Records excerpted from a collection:
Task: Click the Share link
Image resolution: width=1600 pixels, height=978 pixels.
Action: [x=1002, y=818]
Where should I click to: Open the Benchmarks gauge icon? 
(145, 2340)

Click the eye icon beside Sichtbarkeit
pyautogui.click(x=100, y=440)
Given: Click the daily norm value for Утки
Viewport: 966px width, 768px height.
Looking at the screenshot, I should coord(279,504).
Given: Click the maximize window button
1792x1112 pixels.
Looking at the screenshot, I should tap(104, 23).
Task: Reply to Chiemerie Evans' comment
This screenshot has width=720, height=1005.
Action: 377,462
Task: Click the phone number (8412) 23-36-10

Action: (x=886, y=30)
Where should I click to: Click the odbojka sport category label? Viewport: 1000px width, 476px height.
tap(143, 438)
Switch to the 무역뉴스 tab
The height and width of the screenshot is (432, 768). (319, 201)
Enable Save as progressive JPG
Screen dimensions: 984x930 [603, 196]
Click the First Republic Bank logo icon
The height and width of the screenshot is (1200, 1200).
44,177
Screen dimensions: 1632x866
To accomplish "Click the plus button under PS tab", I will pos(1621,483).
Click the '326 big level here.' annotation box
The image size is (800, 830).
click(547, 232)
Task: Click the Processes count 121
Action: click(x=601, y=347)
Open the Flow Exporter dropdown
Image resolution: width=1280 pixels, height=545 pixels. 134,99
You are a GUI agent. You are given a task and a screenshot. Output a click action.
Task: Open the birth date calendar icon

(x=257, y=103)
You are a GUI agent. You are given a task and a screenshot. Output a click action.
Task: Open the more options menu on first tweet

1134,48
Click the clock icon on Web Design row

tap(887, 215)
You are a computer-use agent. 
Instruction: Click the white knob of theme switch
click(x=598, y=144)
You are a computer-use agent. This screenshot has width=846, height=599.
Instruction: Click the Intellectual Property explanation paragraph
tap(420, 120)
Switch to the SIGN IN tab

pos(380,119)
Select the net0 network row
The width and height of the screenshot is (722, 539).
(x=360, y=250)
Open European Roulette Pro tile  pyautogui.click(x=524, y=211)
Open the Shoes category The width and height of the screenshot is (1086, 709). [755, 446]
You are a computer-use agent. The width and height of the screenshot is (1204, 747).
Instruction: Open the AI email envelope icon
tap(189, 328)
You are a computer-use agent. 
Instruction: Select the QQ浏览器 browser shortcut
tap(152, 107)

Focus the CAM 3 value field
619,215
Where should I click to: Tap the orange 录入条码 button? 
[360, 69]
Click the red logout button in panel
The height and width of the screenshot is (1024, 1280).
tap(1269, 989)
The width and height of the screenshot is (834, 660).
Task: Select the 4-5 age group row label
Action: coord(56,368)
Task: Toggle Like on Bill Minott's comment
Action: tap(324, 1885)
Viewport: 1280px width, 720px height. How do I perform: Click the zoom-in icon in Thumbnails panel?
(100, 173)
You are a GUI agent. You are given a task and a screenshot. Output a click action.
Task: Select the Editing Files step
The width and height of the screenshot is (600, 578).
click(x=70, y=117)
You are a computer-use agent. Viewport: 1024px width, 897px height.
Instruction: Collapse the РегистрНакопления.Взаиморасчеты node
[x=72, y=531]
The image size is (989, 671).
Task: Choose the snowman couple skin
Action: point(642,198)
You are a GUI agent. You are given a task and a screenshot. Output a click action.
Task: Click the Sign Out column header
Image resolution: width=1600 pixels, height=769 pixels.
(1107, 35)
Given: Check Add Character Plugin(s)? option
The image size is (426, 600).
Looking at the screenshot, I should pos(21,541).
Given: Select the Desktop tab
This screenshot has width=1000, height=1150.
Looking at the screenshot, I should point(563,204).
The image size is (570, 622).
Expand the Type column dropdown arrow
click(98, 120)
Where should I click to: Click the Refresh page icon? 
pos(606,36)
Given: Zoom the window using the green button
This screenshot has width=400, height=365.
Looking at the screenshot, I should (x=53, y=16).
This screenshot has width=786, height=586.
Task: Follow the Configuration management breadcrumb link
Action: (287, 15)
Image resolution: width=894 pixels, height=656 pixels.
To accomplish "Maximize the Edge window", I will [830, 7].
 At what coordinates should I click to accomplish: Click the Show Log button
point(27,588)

THE TASK. Looking at the data above, return every line from the one with "Task: Reply to Chiemerie Evans' comment" down to the one with "You are a computer-use agent. This", exactly and inclusively.

WRITTEN REPLY.
Task: Reply to Chiemerie Evans' comment
This screenshot has width=720, height=1005.
Action: 377,462
Task: Click the phone number (8412) 23-36-10

Action: (x=886, y=30)
Where should I click to: Click the odbojka sport category label? Viewport: 1000px width, 476px height.
tap(143, 438)
Switch to the 무역뉴스 tab
The height and width of the screenshot is (432, 768). (319, 201)
Enable Save as progressive JPG
Screen dimensions: 984x930 [603, 196]
Click the First Republic Bank logo icon
The height and width of the screenshot is (1200, 1200).
44,177
Screen dimensions: 1632x866
To accomplish "Click the plus button under PS tab", I will pos(1621,483).
Click the '326 big level here.' annotation box
The image size is (800, 830).
click(547, 232)
Task: Click the Processes count 121
Action: click(x=601, y=347)
Open the Flow Exporter dropdown
Image resolution: width=1280 pixels, height=545 pixels. 134,99
You are a GUI agent. You are given a task and a screenshot. Output a click action.
Task: Open the birth date calendar icon

(x=257, y=103)
You are a GUI agent. You are given a task and a screenshot. Output a click action.
Task: Open the more options menu on first tweet

1134,48
Click the clock icon on Web Design row

tap(887, 215)
You are a computer-use agent. 
Instruction: Click the white knob of theme switch
click(x=598, y=144)
You are a computer-use agent. This screenshot has width=846, height=599.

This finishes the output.